Polternder Privatkläger läuft beim Gericht auf
13.04.2021 GesellschaftJUSTIZ Wer als Grundeigentümer auf seinem Grundstück ein gerichtliches Fahr- oder Parkverbot beantragt, muss bereit sein, das Recht auf dem Klageweg durchzusetzen, falls gegen das Verbot Einsprache erhoben wird.
PETER SCHIBLI
Der Prozess zwischen zwei Frutigländern ...
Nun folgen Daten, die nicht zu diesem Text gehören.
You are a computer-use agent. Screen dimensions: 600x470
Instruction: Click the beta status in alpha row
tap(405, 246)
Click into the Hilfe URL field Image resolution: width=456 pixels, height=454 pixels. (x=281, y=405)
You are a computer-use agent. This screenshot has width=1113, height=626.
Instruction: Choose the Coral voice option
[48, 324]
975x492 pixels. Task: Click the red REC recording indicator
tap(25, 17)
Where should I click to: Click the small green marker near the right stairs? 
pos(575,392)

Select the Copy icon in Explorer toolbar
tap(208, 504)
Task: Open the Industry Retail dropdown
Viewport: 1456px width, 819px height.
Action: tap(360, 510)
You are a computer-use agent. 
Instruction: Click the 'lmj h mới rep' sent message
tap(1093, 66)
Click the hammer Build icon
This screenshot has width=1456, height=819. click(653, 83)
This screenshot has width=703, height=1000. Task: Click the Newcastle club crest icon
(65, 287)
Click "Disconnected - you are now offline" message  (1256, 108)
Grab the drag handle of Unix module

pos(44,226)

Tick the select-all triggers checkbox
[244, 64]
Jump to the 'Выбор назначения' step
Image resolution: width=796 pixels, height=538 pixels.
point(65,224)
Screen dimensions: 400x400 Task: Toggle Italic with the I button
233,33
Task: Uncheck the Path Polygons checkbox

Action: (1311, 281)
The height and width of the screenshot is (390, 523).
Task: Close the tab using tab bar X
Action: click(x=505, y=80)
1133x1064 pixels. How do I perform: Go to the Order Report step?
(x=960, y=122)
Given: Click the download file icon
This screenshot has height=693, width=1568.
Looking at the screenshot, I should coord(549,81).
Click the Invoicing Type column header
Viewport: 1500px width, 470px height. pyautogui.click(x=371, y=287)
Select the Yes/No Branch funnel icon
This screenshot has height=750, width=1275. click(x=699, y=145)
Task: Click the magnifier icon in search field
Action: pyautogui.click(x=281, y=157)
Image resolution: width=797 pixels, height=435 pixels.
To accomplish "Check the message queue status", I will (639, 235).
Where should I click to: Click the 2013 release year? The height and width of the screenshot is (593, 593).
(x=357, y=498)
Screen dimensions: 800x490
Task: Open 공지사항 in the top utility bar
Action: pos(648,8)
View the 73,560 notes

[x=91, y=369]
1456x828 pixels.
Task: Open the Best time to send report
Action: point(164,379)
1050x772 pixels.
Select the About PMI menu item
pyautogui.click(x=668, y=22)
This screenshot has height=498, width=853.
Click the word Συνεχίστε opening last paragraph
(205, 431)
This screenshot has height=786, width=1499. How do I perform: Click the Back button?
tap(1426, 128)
JUSTIZ Wer als Grundeigentümer auf seinem Grundstück ein gerichtliches Fahr- oder Parkverbot beantragt, muss bereit sein, das Recht auf dem Klageweg durchzusetzen, falls gegen das Verbot Einsprache erhoben wird.
PETER SCHIBLI
Der Prozess zwischen zwei Frutigländern vor dem Regionalgericht Oberland stand am vergangenen Freitagmorgen von Anfang an unter erschwerten Bedingungen: Der Privatkläger, der verspätet eintraf, machte gleich zu Beginn der Sitzung geltend, sein Hörvermögen liege nur bei zwanzig Prozent. Deshalb möchte er im Saal ganz vorne sitzen. Gerichtspräsident Jürg Santschi wählte eine pragmatische Lösung und setzte den Rentner an den Zeugentisch, direkt vor die Richterbank, hinter eine Trennwand, und erklärte sich bereit, die Verhandlung ohne Hygienemaske zu leiten, damit der Mann das Gesagte von seinen Lippen ablesen konnte.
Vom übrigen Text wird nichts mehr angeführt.